Keadaan dan eksistensi Negara pada masa mendatang sangat ditentukan oleh investasi sumber daya manusia sekarang ini. Karena langkah untuk meningkatkan sumber daya manusia adalah dengan pendidikan, maka sorotan utama tertuju pada pendidikan formal di sekolah. Sayangnya daya tarik sekolah mengalami kemerosotan. Degradasi tersebut dapat ditinjau dari beberapa segi. Mulai segi lingkungan sekolah, keluarga, dan masyarakat. Banyak fakta yang dapat menyokong pendapat ini, di antaranya makin banyaknya anak-anak sekolah yang berkeliaran di luar lingkungan sekolah pada jam belajar efektif, pelaksanaan disiplin yang macet, melambungnya perhatian masyarakat untuk lebih senang menyerbu fasilitas hiburan daripada fasilitas pendidikan, dan masih suburnya rasa malas yang bercokol dalam diri hampir sebagian besar orang.
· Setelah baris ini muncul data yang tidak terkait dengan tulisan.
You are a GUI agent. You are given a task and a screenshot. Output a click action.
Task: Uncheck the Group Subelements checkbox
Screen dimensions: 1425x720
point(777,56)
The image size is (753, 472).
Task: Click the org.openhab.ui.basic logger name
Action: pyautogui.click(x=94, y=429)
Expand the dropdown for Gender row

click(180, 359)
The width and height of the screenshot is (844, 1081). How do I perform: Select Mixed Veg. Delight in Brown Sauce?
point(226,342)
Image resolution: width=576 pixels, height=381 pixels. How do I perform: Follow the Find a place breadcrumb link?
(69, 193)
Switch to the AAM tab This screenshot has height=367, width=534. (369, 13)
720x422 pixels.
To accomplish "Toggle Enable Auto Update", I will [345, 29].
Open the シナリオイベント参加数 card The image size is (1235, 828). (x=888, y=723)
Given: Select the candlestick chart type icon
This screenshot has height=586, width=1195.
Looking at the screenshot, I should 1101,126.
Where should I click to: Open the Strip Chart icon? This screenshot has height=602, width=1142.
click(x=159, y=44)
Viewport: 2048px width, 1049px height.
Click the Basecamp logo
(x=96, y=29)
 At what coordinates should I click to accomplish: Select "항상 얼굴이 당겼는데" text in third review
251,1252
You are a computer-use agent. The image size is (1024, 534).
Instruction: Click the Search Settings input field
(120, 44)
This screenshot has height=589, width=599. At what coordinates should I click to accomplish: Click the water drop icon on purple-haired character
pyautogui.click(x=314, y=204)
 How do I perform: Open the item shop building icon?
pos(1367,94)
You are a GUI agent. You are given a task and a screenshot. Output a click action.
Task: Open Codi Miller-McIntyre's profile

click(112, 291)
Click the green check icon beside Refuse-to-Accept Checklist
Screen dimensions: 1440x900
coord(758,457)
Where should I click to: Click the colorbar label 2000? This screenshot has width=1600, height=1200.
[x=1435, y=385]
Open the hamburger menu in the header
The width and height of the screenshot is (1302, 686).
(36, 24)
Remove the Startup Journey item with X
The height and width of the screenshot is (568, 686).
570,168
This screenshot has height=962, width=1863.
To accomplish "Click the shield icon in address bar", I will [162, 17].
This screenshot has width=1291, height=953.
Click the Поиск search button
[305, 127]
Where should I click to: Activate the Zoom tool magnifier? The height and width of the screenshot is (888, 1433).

Guru sebagai pemegang peranan penting dalam proses pembelajaran dalam ruangan kelas menjadi perhatian utama. Meskipun telah banyak yang mengkritik metode pengajaran di sekolah yang terkesan serampangan, reaksi positifnya belum terlihat secara nyata. Sampai kini pun, metode mengajar konvensional masih cukup banyak digandrungi oleh guru-guru. Metode konvensional adalah metode mengajar dengan mengkondisikan murid-murid untuk menghafal teks demi teks catatan yang diberikan oleh guru, baik mereka memahami maupun tidak. Mengajar dengan metode ini bersifat dogmatis dan otoriter. Metode tersebut sangat sedikit mendorong murid untuk bertanya dan bersikap kritis atau tertarik belajar mandiri di luar sekolah.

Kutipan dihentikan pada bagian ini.